Marco Polo begegnet Kublai Khan 1275 zum ersten Mal, der große Herrscher ist von dem jungen, gelehrigen Mann angetan. Er nimmt ihn als seinen Präfekten in seine Dienste. In den folgenden Jahren reist Marco Polo im Auftrag des Khan kreuz und quer durch dessen Imperium und lernt so weite Teile des Reiches kennen, das sich bis in das Gebiet des heutigen Irak und im Norden bis nach Russland erstreckt. In seinen Reiseberichten schildert er später nicht nur prächtige Paläste und Häfen mit Schiffen voller Gewürze und Edelsteine, sondern entsetzt sich auch über chinesische Essgewohnheiten – rohes Schweinefleisch mit Knoblauch und Sojasauce – oder schwärmt von öffentlichen Warmbädern.

17 Jahre lang bleibt Marco Polo im Dienst des Kublai Khan, ehe er 1291 mit Vater und Onkel die Rückreise nach Venedig antritt, dieses Mal auf dem Seeweg vom Hafen Quanzhou aus. Mit 14 Dschunken und 600 Passagieren brechen sie auf, nur 17 von ihnen werden die Reise überleben. Sie führt über Sumatra und Ceylon zum persischen Hafen Hormus und durch das Kaiserreich Trapezunt in der heutigen Türkei.
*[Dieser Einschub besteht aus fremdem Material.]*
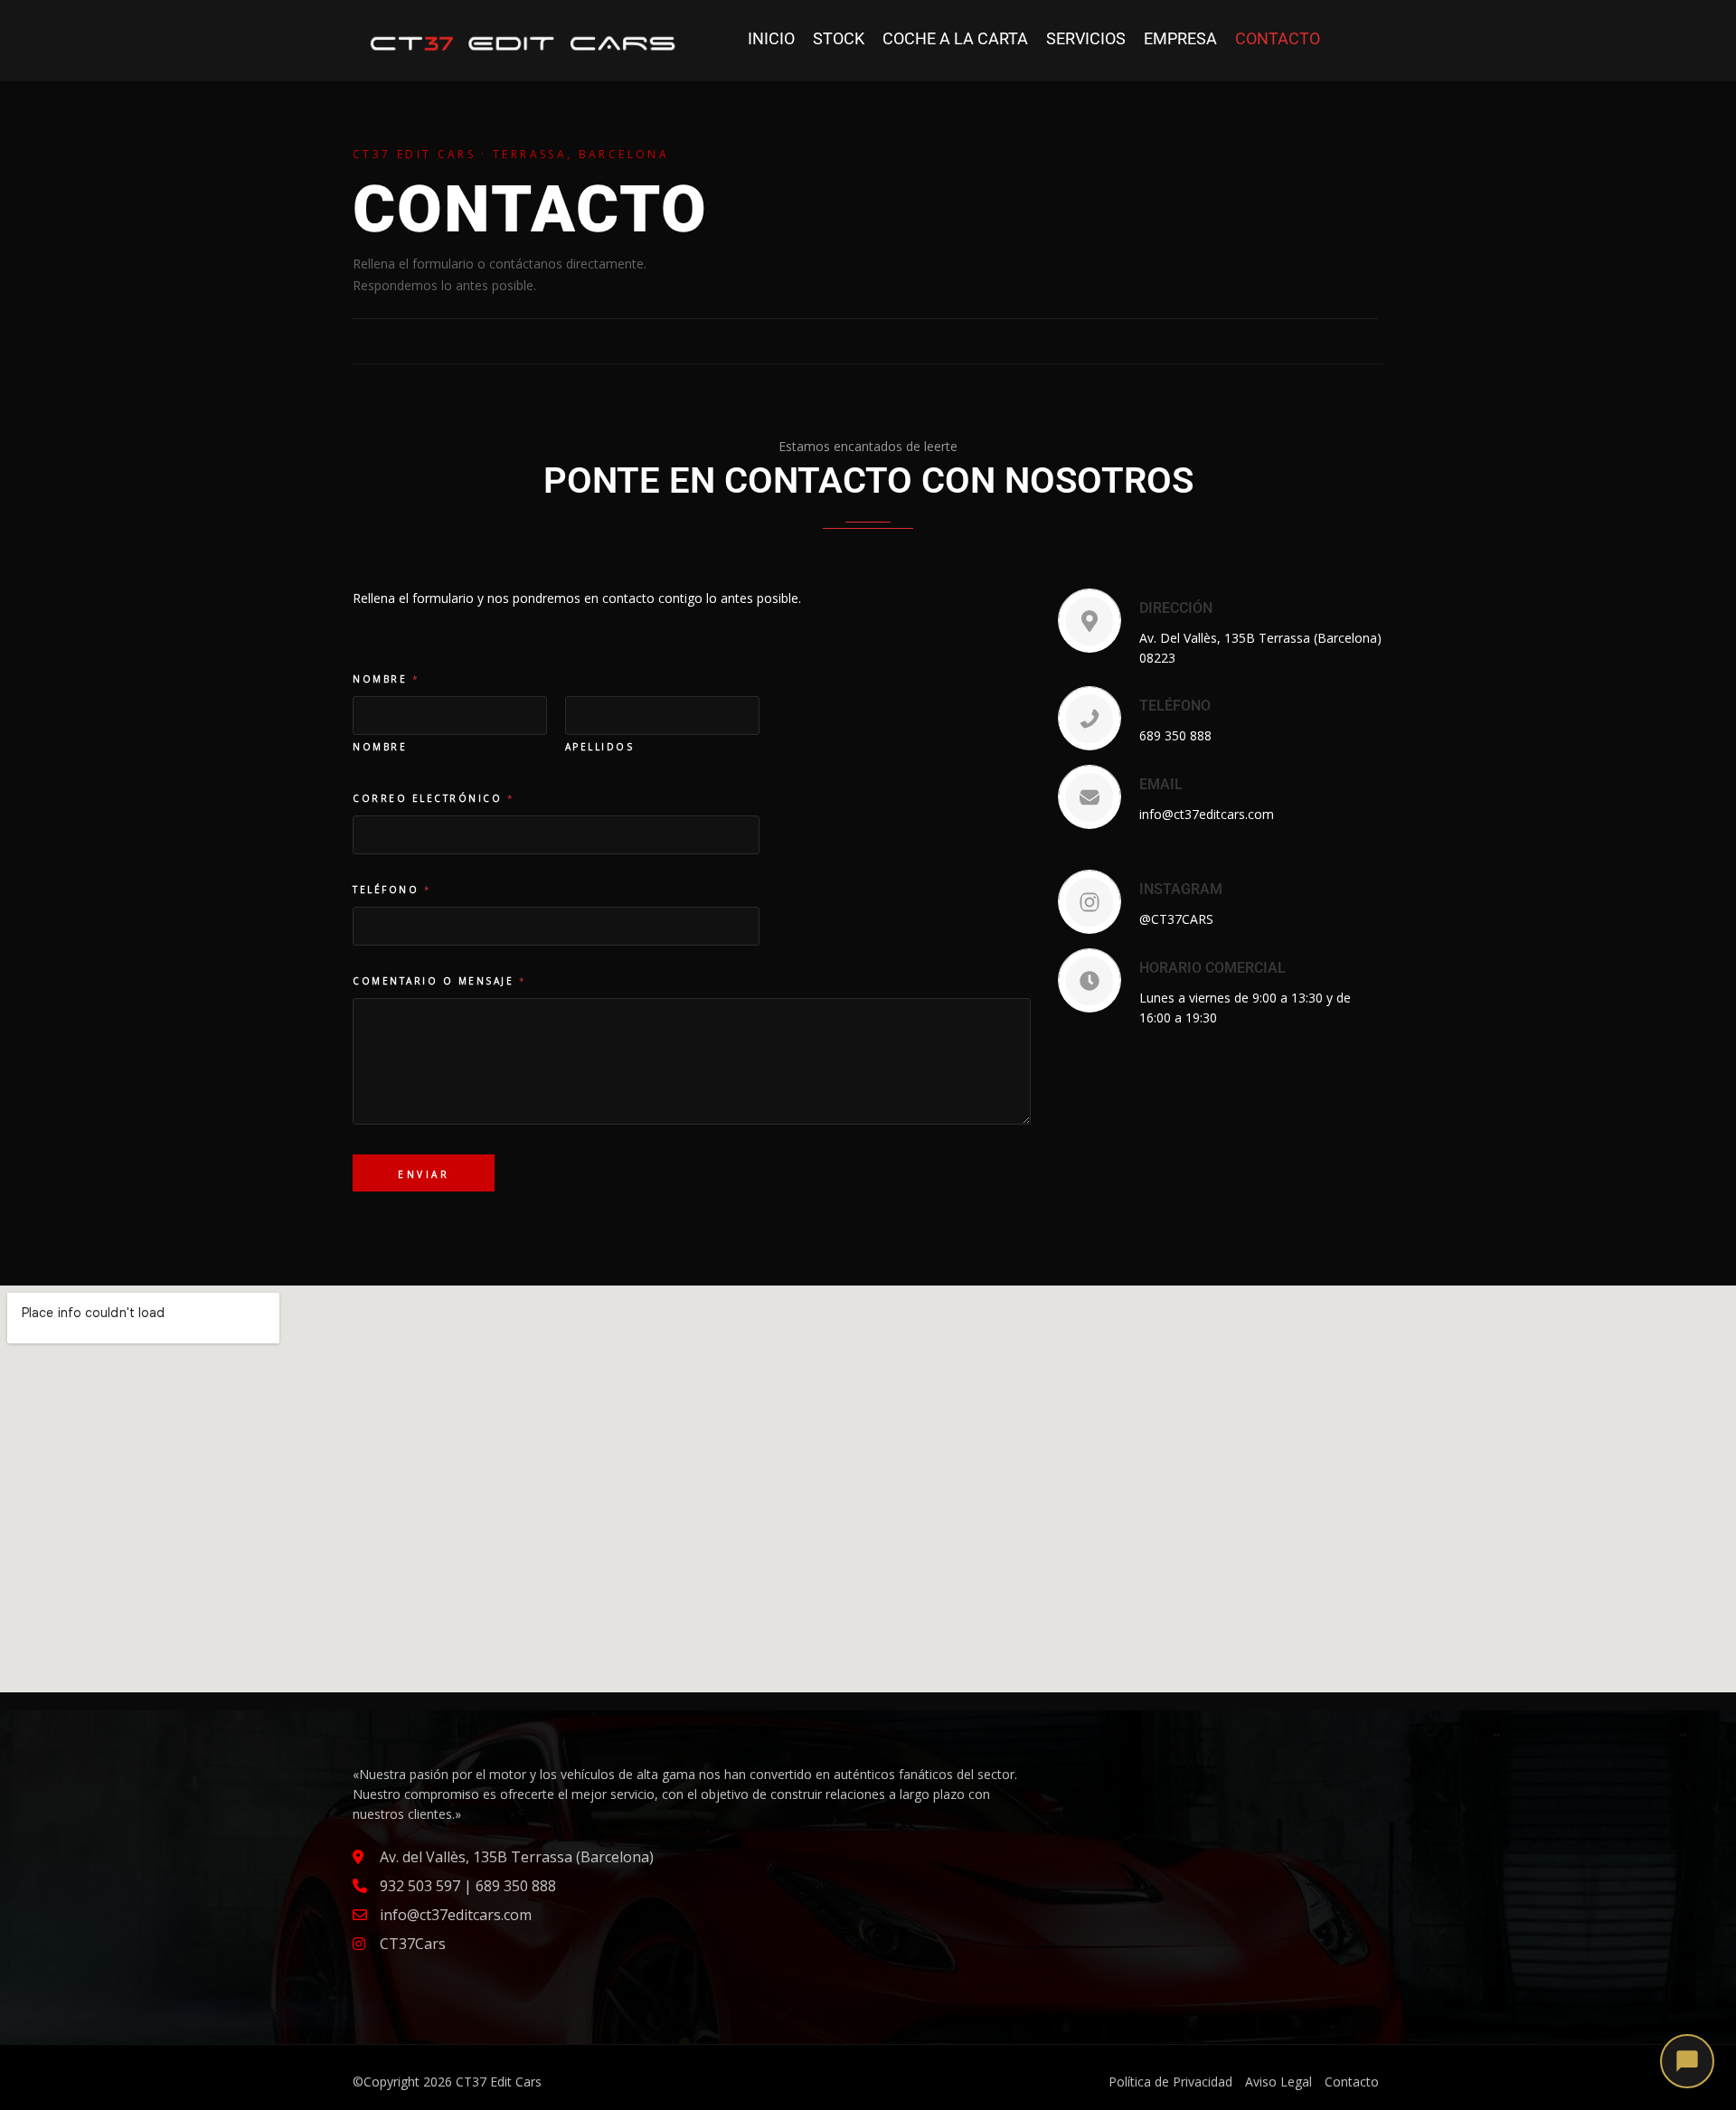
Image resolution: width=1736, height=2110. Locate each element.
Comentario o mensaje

Dort konfiszieren Beamte von den Seefahrern 500 Kilo Rohseide, die die Polos nach Venedig bringen wollten. 1295 erreichen die Reisenden schließlich ihre Heimatstadt. Bei ihrer Rückkehr sollen die drei selbst von ihren Verwandten nicht mehr erkannt worden sein. Erst als sie sich die Säume ihrer Kleidung aufschneiden und Edelsteine hervorholen, heißt man sie willkommen.

Von der Zeit, die Marco Polo nach seiner Rückkehr in Venedig verbrachte, ist nicht so viel bekannt wie von seinen Reisen. Er kaufte sich ein Wohnhaus im Stadtteil Cannaregio, unweit der Rialtobrücke ( ▶ E 4), wo der Rio di San Giovanni Crisostomo und der Rio di San Lio zusammentreffen. Das Haus steht zwar heute nicht mehr, es wurde bei einem Brand im Jahr 1596 zerstört. Der Platz, an dem es stand, ist der kleine Corte Seconda del Milión 10 ( ▶ E 4), gleich hinter der Kirche San Giovanni Crisostomo.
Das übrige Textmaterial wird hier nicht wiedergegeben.